**Records to process**
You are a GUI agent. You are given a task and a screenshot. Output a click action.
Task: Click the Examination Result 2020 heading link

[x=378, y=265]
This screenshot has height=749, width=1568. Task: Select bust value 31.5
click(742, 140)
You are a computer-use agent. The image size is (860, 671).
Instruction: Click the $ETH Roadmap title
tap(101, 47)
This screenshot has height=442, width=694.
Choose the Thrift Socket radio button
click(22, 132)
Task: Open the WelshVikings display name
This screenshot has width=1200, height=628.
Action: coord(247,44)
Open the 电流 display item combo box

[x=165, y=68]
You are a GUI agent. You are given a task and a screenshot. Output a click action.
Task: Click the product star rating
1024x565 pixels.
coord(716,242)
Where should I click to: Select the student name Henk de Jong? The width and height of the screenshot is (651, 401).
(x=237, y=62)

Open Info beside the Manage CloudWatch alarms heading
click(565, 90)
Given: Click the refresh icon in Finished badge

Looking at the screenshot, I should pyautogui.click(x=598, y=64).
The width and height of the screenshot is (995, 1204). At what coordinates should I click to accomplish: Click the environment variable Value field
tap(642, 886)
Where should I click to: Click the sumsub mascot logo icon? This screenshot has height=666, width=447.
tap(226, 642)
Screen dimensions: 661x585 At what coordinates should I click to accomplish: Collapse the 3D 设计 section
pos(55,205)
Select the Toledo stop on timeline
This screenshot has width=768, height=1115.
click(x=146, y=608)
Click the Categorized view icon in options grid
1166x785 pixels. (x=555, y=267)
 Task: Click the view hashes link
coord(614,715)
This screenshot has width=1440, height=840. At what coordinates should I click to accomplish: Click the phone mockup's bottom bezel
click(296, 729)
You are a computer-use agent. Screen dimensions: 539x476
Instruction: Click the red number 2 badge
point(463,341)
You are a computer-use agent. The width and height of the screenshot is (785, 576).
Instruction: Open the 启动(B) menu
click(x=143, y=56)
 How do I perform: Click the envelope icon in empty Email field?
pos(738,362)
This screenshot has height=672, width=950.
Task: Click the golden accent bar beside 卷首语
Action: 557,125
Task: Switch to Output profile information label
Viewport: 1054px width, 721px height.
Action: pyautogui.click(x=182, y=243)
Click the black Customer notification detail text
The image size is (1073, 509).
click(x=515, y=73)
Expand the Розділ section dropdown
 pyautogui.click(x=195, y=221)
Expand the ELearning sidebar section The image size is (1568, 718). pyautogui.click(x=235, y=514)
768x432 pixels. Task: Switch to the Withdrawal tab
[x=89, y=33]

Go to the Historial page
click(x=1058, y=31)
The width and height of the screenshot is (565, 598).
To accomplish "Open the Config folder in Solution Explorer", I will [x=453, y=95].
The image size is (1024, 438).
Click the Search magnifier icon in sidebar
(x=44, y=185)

**Problem statement**
Return the total of lines in these records that hold "computer", without any other words.

**The answer**
3